El camino hacia la gran final exigió la mejor versión del español. Tras ceder un ajustado primer set, Davidovich acomodó su juego, dominó los intercambios desde el fondo y selló una remontada espectacular. Este triunfo no solo lo mete en la pelea por el trofeo, sino que lo convierte en el segundo tenista español en alcanzar la final del evento mallorquín, emulando lo hecho por Roberto Bautista Agut en la edición de 2022, cuando este cayó en la definición ante el griego Stefanos Tsitsipas.
“Perdí el primer set por pocos detalles y estaba sintiéndome bien, por suerte lo logré y en el tercero, al final, estuve ahí mentalmente y aproveché”, aseguró. En tanto, para Davidovich, esta clasificación representa alcanzar su sexta final en el ATP Tour, una instancia en la que arrastra un amargo balance de cinco derrotas y ninguna victoria (0-5).
Sin embargo, esta ocasión tiene un sabor histórico y especial: será su primera final disputada sobre césped y, más importante aún, la primera que jugará en casa. De momento, ya es el cuarto tenista español en alcanzar una final del circuito en la presente temporada, uniéndose a Carlos Alcaraz (Abierto de Australia, Doha y Montecarlo), Rafael Jódar (Marrakech) y Daniel Mérida (Bucarest).

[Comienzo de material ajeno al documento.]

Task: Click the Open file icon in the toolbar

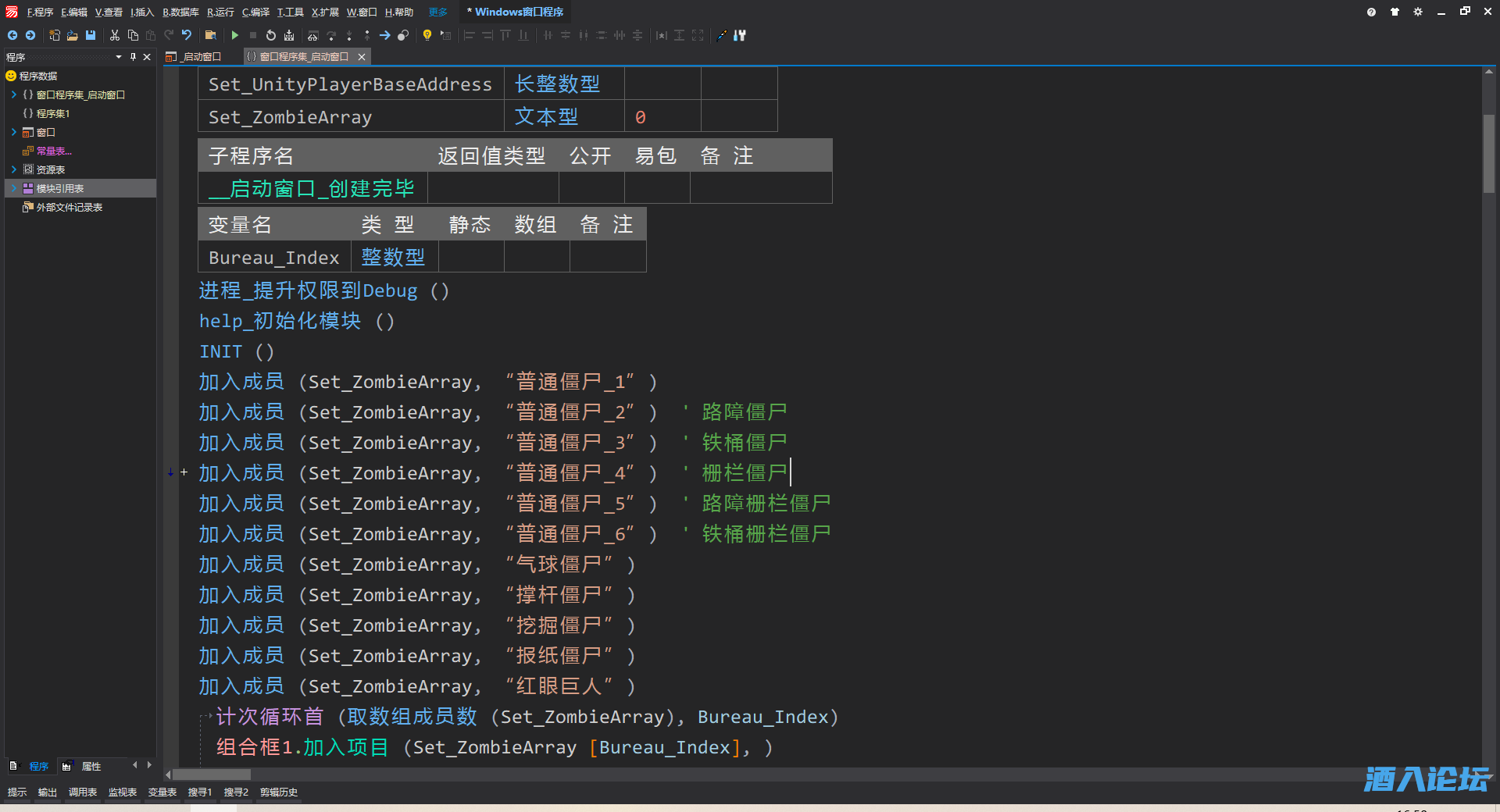Action: pyautogui.click(x=72, y=35)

El último obstáculo entre Davidovich Fokina y su primer trofeo como profesional será el estadounidense Ethan Quinn, quien llegará al duelo decisivo tras vencer a Nuno Borges con un categórico 6-1 y 6-2. Ahora, el escenario está listo en Mallorca para un choque definitivo en el que el español intentará aprovechar el empuje de su gente para estrenar finalmente su palmarés.